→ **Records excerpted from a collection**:
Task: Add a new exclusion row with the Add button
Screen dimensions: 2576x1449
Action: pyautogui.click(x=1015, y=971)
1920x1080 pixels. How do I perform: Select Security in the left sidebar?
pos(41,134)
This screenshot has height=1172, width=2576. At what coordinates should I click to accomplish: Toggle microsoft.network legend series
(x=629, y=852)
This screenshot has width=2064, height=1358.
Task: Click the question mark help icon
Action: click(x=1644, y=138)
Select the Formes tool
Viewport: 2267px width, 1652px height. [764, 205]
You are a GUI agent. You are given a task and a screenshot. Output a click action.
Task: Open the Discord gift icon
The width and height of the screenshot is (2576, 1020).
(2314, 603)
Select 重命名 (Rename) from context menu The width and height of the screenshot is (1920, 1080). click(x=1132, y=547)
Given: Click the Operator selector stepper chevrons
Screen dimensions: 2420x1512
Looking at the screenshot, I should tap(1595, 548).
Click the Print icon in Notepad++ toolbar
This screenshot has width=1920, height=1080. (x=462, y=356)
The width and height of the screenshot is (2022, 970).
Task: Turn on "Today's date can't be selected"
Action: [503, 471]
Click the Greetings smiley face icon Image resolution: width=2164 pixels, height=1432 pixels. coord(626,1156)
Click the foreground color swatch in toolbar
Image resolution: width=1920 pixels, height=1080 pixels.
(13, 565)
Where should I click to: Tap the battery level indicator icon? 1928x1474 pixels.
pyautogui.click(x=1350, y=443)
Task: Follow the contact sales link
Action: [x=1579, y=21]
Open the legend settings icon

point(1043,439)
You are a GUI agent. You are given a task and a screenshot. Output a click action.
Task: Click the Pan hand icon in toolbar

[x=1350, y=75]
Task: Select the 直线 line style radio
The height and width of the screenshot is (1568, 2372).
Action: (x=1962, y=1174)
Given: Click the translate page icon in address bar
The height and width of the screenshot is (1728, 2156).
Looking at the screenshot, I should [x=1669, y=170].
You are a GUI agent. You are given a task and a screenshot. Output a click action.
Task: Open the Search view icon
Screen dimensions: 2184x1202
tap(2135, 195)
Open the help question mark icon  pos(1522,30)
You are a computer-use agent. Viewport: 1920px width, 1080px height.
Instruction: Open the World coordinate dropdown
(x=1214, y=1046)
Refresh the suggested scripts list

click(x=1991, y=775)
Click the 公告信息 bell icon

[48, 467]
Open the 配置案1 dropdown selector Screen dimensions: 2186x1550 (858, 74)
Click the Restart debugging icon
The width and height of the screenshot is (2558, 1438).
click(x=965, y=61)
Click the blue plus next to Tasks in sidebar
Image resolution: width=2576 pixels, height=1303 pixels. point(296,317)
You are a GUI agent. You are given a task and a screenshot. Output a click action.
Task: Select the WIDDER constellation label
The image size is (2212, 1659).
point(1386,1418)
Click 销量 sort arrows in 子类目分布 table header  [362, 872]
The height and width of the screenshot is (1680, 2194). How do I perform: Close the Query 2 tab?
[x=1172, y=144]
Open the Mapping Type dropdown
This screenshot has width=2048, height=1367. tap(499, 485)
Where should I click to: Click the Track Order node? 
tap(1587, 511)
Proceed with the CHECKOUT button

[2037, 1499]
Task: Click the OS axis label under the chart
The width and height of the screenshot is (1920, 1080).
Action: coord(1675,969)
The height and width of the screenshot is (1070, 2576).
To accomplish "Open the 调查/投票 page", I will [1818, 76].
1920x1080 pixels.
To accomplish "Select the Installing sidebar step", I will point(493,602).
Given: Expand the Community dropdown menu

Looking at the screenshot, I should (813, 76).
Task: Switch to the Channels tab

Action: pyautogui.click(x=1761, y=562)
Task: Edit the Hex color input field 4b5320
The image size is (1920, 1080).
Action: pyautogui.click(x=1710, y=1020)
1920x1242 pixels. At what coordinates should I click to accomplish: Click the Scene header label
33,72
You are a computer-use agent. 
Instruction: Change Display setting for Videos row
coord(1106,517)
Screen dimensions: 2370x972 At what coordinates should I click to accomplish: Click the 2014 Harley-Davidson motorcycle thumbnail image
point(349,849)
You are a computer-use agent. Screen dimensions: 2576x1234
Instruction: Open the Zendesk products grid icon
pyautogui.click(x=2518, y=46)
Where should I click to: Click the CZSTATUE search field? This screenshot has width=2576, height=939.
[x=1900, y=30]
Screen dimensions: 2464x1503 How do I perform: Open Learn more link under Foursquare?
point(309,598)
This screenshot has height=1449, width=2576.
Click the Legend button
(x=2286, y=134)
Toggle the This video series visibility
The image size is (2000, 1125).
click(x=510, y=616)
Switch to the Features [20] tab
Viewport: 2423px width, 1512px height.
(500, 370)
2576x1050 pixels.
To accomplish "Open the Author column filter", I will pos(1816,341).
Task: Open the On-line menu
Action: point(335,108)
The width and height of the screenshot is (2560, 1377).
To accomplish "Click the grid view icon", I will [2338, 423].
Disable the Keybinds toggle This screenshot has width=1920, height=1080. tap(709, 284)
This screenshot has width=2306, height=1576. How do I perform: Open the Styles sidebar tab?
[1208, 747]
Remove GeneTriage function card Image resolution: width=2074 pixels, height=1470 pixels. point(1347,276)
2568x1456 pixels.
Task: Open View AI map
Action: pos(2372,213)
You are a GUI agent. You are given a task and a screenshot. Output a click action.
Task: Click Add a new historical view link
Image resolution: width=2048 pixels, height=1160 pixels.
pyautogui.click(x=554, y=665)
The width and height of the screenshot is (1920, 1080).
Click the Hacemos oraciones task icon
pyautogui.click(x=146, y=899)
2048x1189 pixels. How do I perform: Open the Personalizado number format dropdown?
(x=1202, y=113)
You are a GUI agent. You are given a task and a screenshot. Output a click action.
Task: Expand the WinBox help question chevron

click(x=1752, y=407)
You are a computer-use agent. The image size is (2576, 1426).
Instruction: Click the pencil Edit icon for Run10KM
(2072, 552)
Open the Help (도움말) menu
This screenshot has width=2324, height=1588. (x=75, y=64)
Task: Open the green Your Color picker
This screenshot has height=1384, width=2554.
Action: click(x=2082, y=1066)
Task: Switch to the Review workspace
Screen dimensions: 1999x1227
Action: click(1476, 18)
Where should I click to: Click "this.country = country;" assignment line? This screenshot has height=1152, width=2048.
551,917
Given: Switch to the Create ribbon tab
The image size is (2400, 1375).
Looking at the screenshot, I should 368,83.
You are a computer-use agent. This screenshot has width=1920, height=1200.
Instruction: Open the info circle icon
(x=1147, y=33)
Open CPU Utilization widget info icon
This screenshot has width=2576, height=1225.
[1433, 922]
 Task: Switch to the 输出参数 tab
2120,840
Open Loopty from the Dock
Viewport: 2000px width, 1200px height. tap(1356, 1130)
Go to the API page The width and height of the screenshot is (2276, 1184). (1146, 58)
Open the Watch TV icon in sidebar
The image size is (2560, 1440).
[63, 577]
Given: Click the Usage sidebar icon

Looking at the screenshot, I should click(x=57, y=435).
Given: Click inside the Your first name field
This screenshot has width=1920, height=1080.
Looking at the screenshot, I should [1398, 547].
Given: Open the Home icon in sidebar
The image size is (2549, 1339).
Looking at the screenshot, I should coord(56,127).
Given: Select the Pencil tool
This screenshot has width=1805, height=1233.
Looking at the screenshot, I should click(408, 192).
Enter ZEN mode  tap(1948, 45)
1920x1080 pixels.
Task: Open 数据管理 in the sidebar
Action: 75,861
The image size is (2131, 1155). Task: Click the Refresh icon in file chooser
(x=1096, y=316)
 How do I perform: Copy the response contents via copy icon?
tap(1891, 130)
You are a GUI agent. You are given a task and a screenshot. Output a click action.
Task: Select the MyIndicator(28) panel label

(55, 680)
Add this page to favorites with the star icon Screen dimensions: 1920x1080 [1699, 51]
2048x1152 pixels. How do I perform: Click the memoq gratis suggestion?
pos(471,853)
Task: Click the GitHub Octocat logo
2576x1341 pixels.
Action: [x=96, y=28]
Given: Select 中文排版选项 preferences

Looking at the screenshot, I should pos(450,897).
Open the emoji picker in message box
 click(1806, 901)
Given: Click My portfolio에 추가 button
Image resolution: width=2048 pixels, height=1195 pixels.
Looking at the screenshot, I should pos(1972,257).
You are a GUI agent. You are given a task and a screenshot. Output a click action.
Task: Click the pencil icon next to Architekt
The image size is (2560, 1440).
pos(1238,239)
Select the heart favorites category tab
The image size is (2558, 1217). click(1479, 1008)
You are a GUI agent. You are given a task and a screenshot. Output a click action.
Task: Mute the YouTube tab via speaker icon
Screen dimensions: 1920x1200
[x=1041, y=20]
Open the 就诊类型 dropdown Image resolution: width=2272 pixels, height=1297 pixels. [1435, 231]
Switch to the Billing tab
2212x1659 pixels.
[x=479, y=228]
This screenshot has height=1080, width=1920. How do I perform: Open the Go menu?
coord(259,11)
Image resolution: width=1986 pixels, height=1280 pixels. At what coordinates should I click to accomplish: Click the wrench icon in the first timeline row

→ **TASK DETAILS**: Which lines of the records above hold the word "first"? Copy each one out.

→ **SOLUTION TO THIS PROBLEM**:
Given: Click inside the Your first name field
Image resolution: width=1986 pixels, height=1280 pixels. At what coordinates should I click to accomplish: Click the wrench icon in the first timeline row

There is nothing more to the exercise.